The Library

It has come to my notice that there is a lot going on in the world at the moment most of which appears to be behaviour that is not what is the best of human nature.

For this little article I am reflecting back to my days completing neuro-linguistic programming training for which I am forever grateful for changing my views on life a hell of a lot – it had a huge impact on me.

When there is division and exclusion it can feel like an insurmountable task to heal the breaches both within ourselves and our connection with others. We seek to hide our aspects of ourselves that we deem to be unworthy and in turn project this on to others, especially when their behaviour challenges both our conscious and unconscious processes.

So for this I want to share with you a technique that was devised by Steve Gilligan and adapted by Fran Burgess. This powerful exercise really honed in on the ‘I am not my behaviour, we are not our behaviour,’ message that can really strenghten our ability to have self-acceptance. self-worth and self-value.

So grab a partner or look at yourself in the mirror. Identify at least four things that you are proud about yourself (A) and for things that you would rather keep hidden (B).

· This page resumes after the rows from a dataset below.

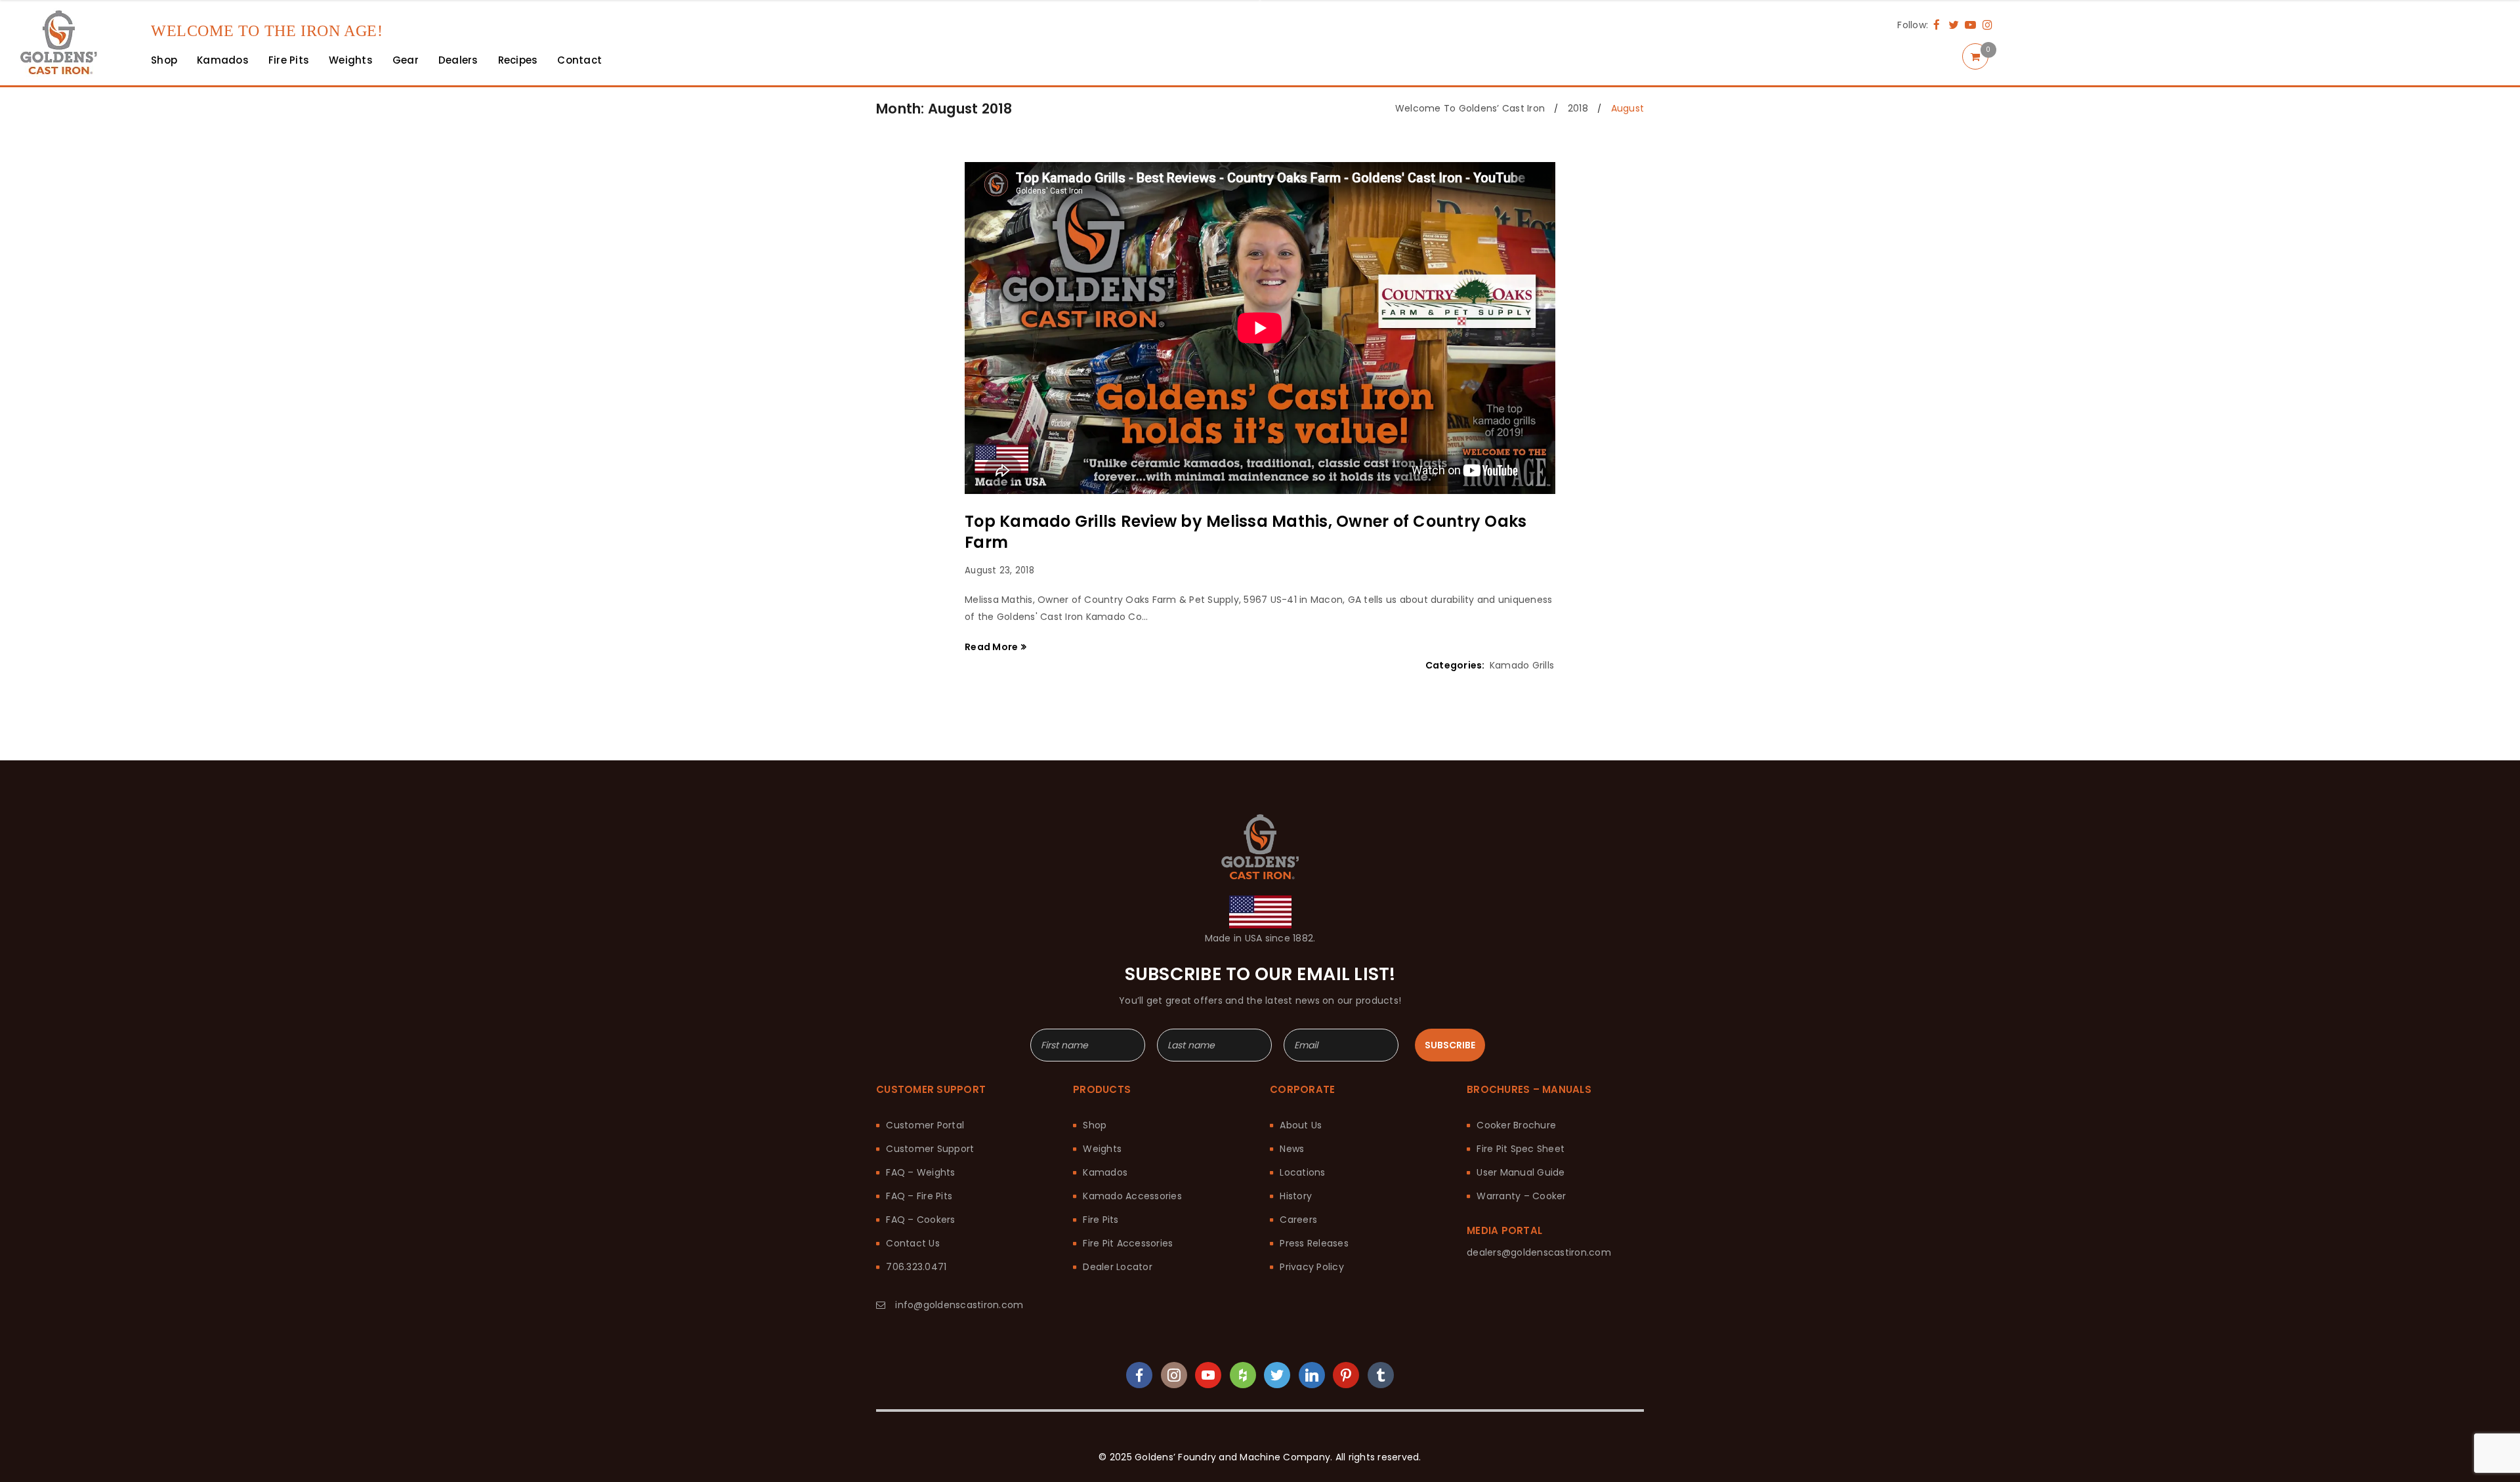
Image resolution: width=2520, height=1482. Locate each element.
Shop (1094, 1125)
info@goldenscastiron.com (959, 1304)
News (1292, 1148)
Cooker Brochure (1516, 1125)
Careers (1298, 1219)
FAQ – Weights (920, 1172)
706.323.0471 (916, 1266)
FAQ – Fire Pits (919, 1196)
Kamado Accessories (1132, 1196)
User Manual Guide (1520, 1172)
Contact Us (913, 1243)
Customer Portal (925, 1125)
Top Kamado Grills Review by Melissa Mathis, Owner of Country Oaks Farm (1245, 531)
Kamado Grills (1522, 665)
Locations (1302, 1172)
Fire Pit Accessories (1128, 1243)
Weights (1102, 1148)
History (1296, 1196)
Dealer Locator (1117, 1266)
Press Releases (1314, 1243)
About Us (1301, 1125)
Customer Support (930, 1148)
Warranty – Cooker (1521, 1196)
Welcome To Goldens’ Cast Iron (1470, 108)
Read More (991, 646)
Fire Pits (1100, 1219)
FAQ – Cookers (920, 1219)
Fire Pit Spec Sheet (1520, 1148)
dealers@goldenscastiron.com (1539, 1252)
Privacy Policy (1312, 1266)
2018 (1578, 108)
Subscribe (1450, 1045)
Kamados (1105, 1172)
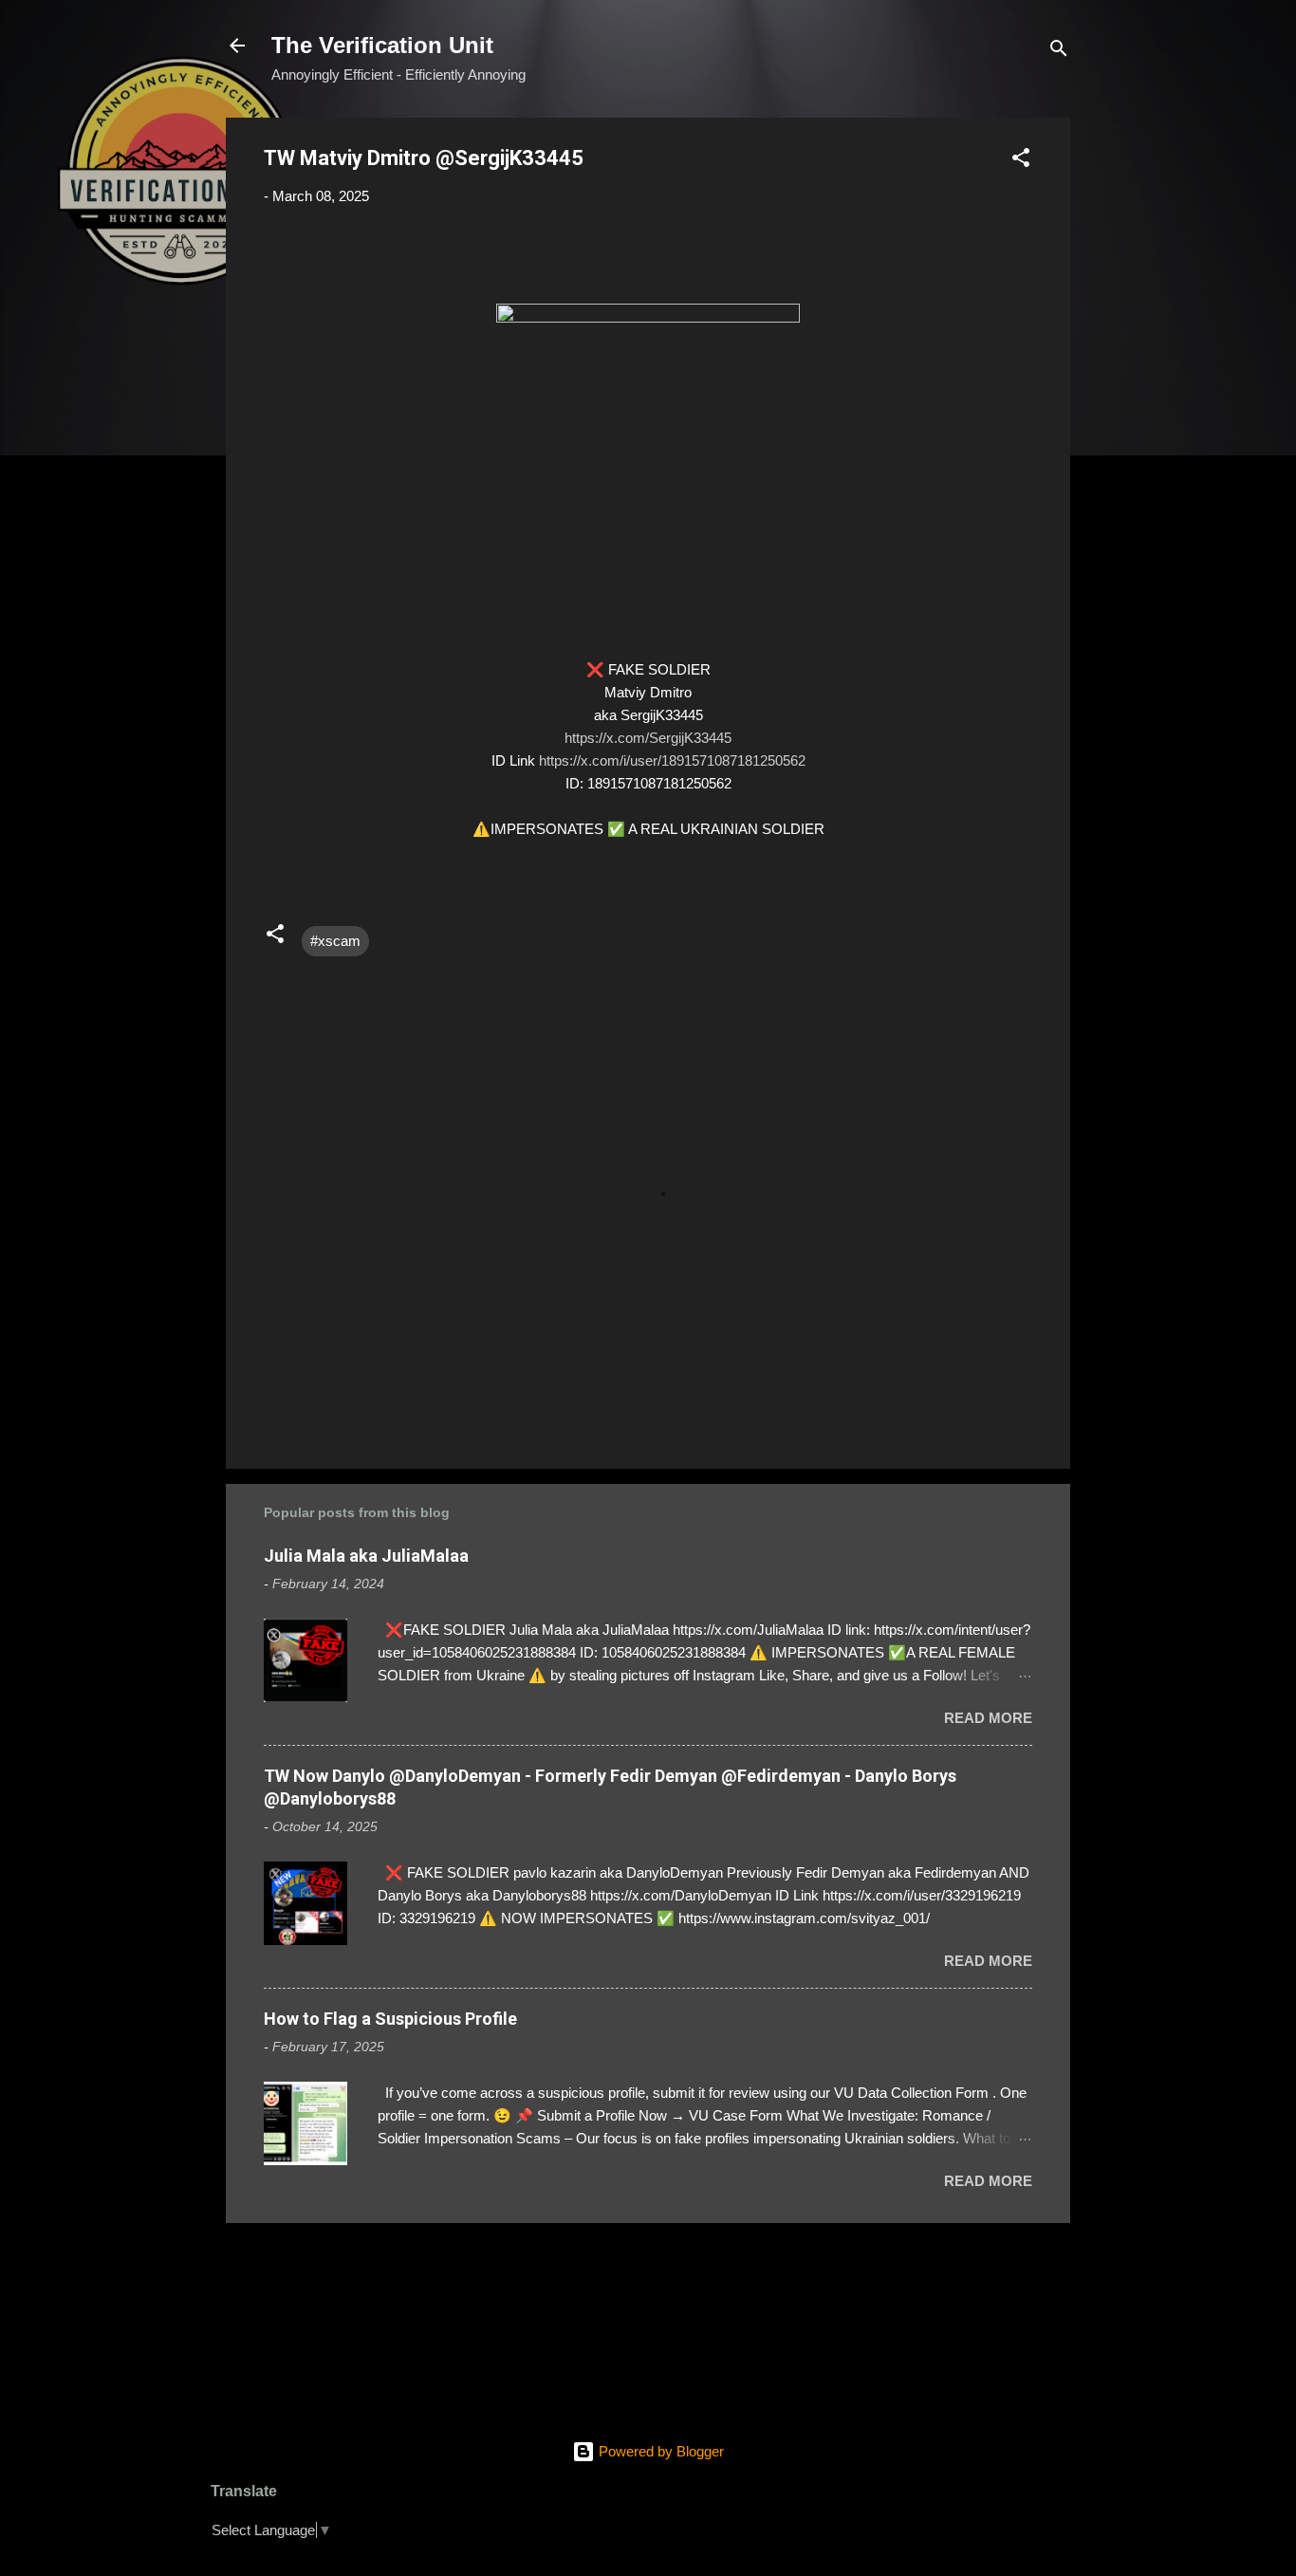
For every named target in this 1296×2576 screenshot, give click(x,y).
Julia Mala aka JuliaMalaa (366, 1556)
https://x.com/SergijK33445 (648, 738)
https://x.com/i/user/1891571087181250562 (672, 760)
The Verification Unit (382, 45)
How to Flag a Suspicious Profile (390, 2019)
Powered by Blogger (659, 2451)
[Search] (1058, 52)
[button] (1020, 161)
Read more (988, 1718)
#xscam (335, 941)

Start a round of the attributes by either saying to a partner or to yourself in the mirror ‘I want you to see my A. I do not want you to see my B.’ Your partner needs to reply or you need to say to yourself ‘I see your A and I see your B. And I see so much more.’

After completing all four attributes, start again with saying either to your partner or yourself in the mirror ‘I want you to see my B. I do not want you to see my A.’ Your partner needs to reply or you need to reply to yourself ‘I see your B and I see your A. And I see so much more.’

For round three you need to go through these lines in turn either with a partner or by yourslef taking both parts. ‘You will see what you will see. And I will be what I will be.’ with the response ‘I will see what I will see and you will be what you will be.’

Finally complete the statement with at least three new thoughts within it –

‘I am pleased to offer whatever you eperience of me. My acceptance allows me to ……… and it allows me to ……. and it allows me to……..’. Your partner then replies with or you respond to yourself ‘I rejoice at your acceptance. And I embrace your freedom.’

There is so much emotion flying around, with messages that hit our limbic centre which in turn warns our ancient, reptillian brain that there is potential danger to our lives so we become less tolerant, more insular and more critical.

Use this exercise as much as you can to accept both yourself and that nobody is purely their behaviour, they are so much more than that – if they choose to be it.